The natural region is located north of the Sea of Galilee, south of the Hula Valley, east of Safed, and west of the Golan Heights. It contains most of the Korazim Plateau, along with its namesake archaeological site Tel Hazor. The largest town in the natural region is Hatzor HaGlilit, which contains 40 percent of the natural region's population. Two other notable towns in the natural area are Rosh Pinna, the first modern Jewish town in the area, and Tuba-Zangariyye, a Bedouin town. The natural region contains portions of the Upper Galilee and Mevo'ot HaHermon regional councils.

== Demographics ==
71 percent of the residents of the Hazor Natural Region are Jewish. 27 percent of residents are Arab, concentrated in the town of Tuba-Zangariyye.

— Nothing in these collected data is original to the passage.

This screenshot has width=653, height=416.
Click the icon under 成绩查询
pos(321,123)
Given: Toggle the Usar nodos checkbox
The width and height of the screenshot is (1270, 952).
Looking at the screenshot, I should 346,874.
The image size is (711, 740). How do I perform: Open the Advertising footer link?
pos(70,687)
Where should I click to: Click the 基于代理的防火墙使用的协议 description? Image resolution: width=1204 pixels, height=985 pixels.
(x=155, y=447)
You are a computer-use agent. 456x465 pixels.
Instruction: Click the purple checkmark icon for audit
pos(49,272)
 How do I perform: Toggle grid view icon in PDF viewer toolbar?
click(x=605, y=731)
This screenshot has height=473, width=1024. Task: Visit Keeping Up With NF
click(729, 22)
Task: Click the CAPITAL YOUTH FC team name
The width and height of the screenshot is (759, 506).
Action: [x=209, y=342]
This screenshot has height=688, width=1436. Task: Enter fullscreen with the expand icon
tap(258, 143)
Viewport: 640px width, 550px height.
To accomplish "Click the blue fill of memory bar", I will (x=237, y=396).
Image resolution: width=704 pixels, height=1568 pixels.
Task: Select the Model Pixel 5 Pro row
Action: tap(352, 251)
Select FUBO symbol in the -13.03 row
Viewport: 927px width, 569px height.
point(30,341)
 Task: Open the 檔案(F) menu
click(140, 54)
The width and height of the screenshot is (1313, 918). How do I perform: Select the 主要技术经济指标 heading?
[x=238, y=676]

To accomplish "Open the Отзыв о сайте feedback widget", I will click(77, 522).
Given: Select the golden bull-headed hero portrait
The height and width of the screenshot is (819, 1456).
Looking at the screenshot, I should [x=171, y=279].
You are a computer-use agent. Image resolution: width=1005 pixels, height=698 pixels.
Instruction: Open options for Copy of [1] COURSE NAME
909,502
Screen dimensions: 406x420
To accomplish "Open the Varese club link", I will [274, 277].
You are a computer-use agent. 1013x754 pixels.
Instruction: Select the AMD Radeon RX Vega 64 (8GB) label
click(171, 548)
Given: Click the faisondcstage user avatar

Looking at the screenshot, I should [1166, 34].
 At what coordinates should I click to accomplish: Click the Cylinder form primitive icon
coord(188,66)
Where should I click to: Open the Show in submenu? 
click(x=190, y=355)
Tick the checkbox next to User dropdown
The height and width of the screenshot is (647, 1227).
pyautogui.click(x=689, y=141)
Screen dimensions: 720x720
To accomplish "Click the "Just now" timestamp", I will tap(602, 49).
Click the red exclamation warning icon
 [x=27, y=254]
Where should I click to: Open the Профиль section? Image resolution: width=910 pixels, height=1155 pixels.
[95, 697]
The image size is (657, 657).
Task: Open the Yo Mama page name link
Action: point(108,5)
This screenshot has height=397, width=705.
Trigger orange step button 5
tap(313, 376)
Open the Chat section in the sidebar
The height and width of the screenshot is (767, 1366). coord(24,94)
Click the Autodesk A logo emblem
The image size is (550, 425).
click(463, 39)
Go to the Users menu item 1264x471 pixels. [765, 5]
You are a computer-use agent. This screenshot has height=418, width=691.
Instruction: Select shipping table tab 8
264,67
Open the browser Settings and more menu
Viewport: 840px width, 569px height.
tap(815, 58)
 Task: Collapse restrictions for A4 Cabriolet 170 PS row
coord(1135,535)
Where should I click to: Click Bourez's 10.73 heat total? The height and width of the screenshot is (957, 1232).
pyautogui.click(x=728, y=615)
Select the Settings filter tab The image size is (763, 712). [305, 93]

== Administrative local authorities ==

| Cities | Local Councils | Villages |
|---|---|---|
| [None] | Hatzor HaGlilit; Rosh Pinna; Tuba-Zangariyye; | Mevo'ot HaHermon: Amnun; Elifelet; Karkom; Korazim; Mishmar HaYarden; ; Upper Galilee: Ami'ad; Gadot; Kfar HaNassi; Mahanayim; ; |

== Voting Patterns ==
In the 2022 election, 54 percent of voters in the natural region voted for the parties of the right-wing coalition led by Benjamin Netanyahu, while 28 percent voted for the parties of the center-left coalition led by Yair Lapid and 16 percent voted for the Arab parties.